**Exercise task**
Please count the lines in the records below that contain the word "arrow" and give only that number.

## start

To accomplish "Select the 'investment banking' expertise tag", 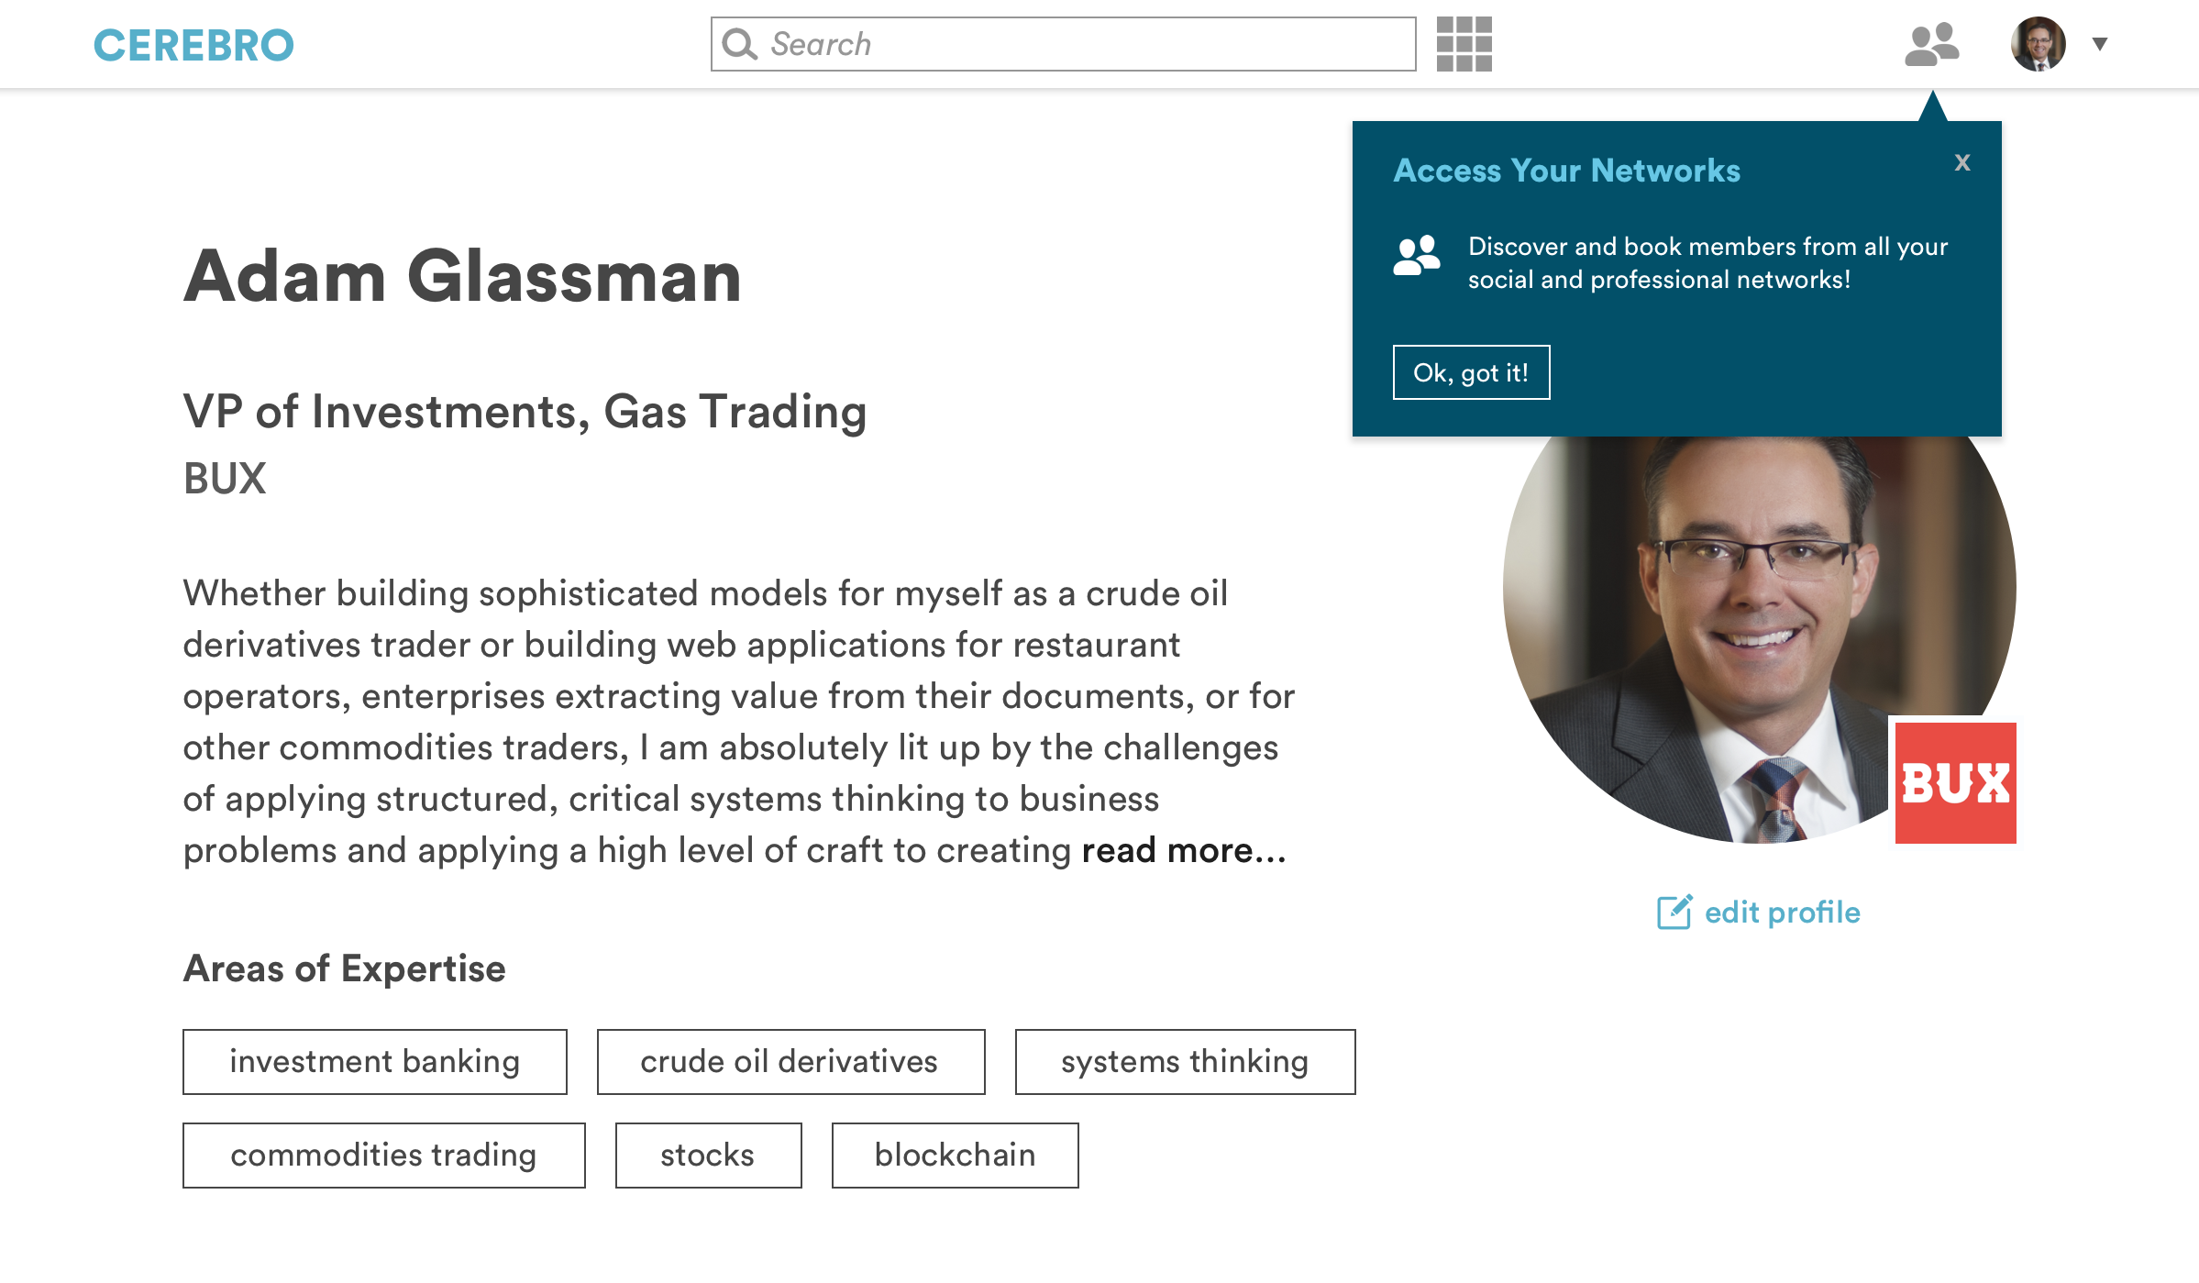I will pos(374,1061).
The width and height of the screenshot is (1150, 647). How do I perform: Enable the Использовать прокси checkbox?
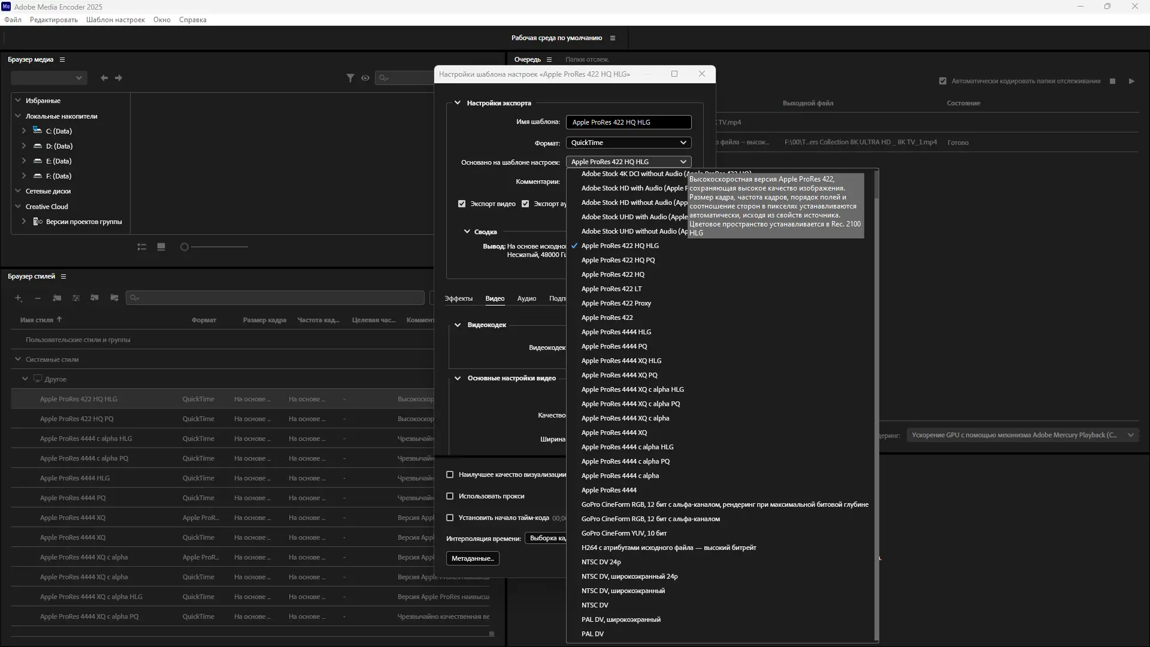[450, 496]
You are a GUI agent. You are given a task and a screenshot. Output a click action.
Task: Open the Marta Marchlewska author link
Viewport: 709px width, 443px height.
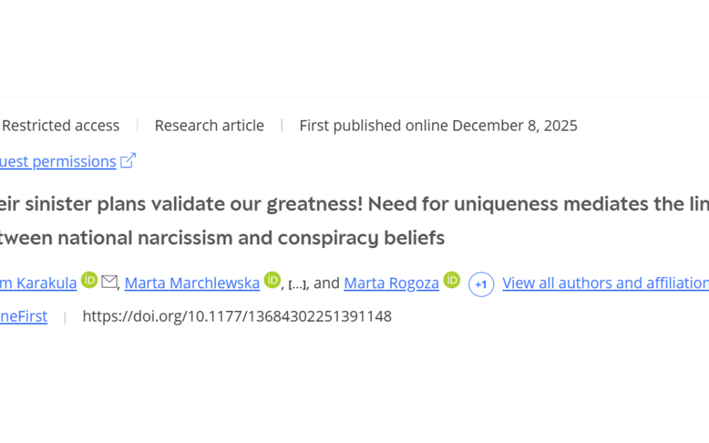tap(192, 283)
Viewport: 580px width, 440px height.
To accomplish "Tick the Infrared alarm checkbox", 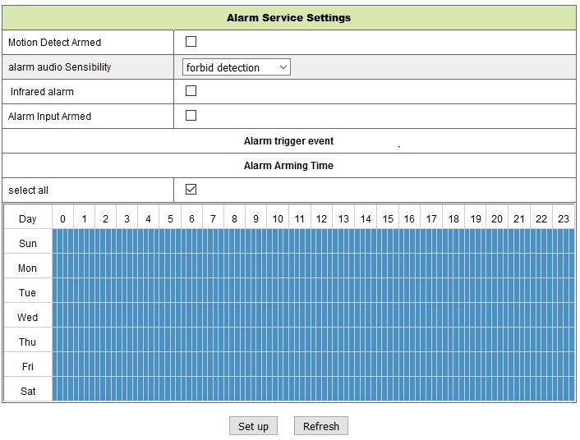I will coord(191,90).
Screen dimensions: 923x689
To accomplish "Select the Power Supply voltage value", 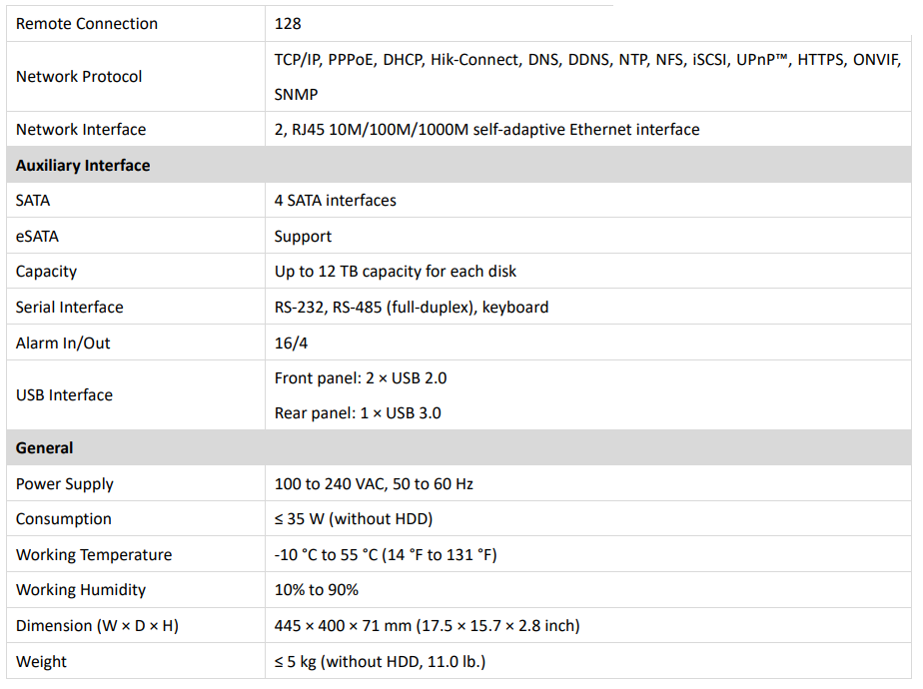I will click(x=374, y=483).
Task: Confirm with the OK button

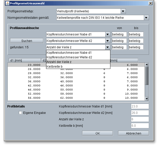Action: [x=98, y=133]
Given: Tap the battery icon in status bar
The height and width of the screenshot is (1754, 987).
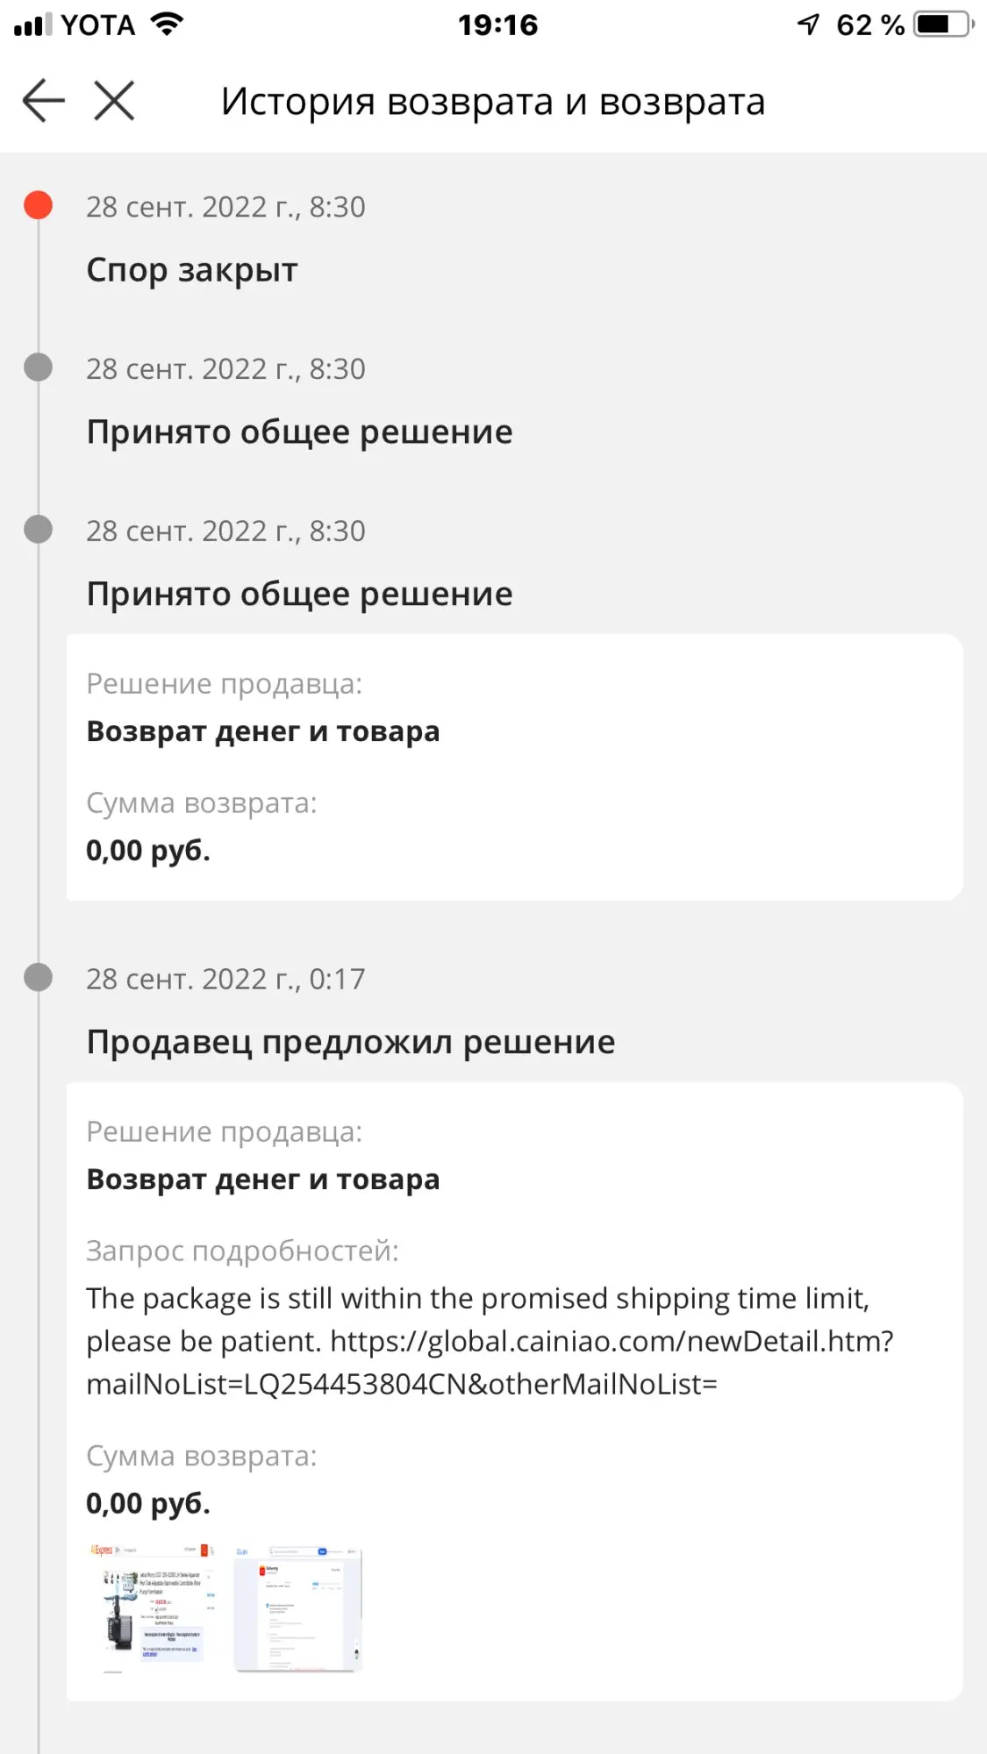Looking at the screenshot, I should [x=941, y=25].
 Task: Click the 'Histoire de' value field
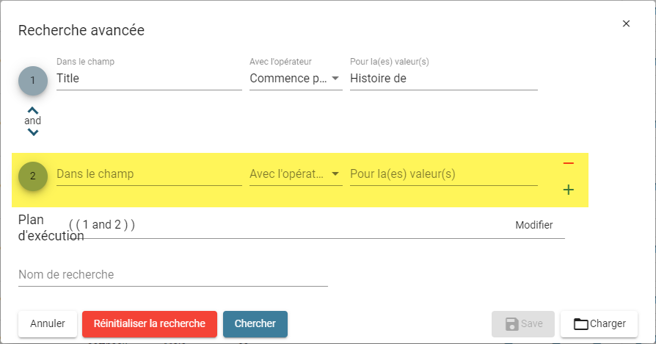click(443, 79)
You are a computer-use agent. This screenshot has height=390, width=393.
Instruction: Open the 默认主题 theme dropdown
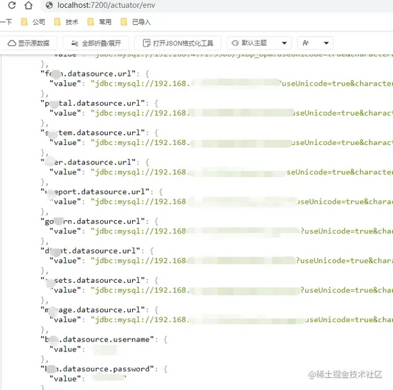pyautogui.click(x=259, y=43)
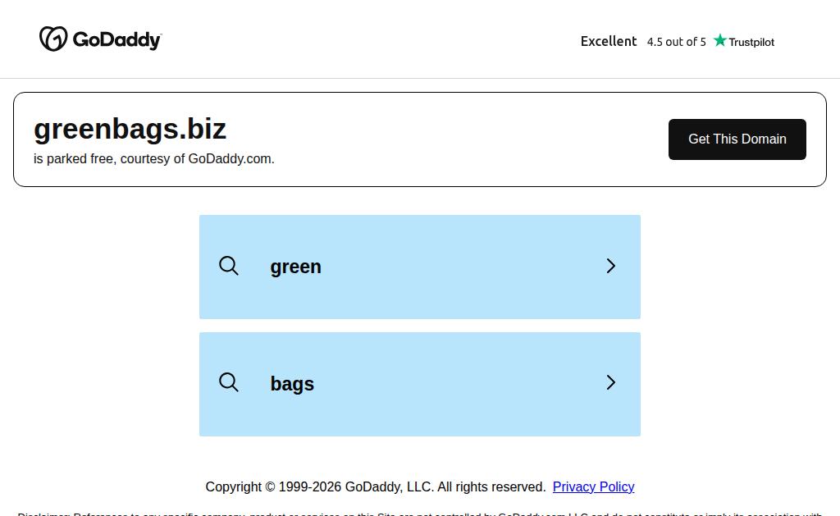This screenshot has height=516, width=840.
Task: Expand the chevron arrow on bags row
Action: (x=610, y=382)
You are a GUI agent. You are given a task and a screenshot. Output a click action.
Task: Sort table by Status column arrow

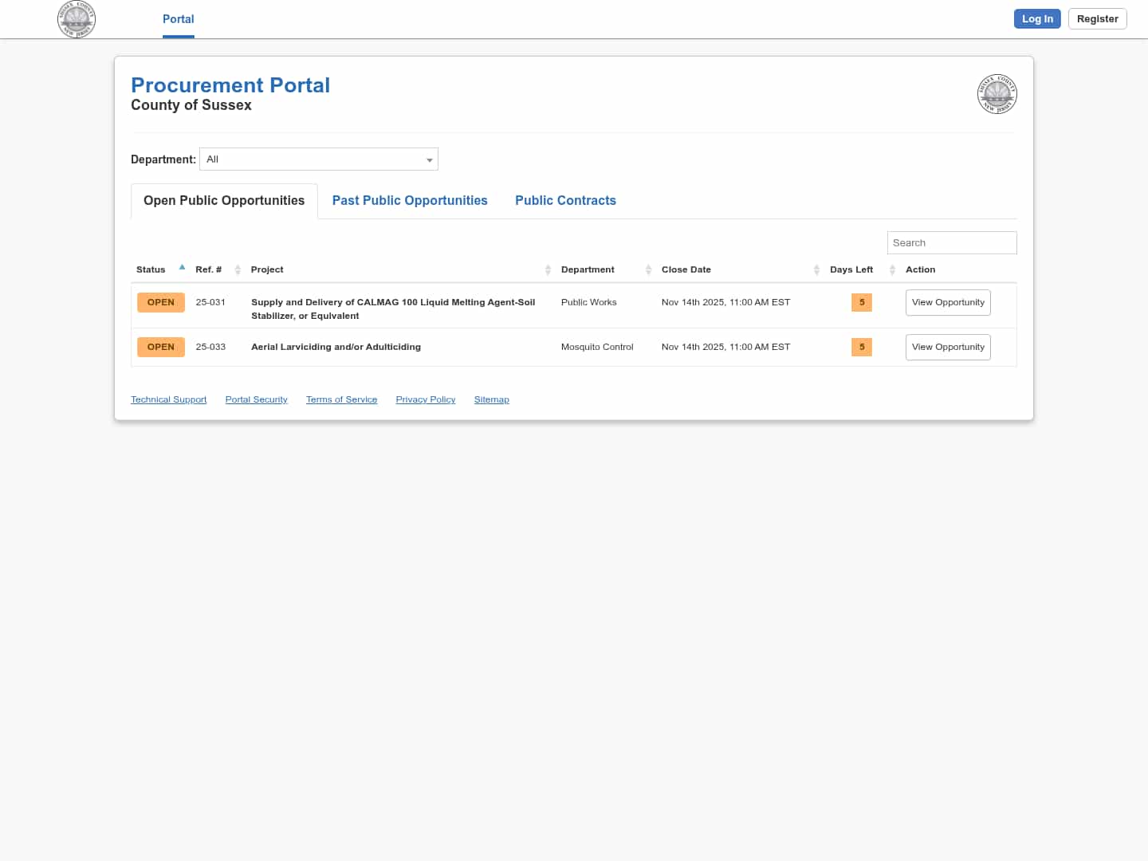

## end

**Answer for the task**
2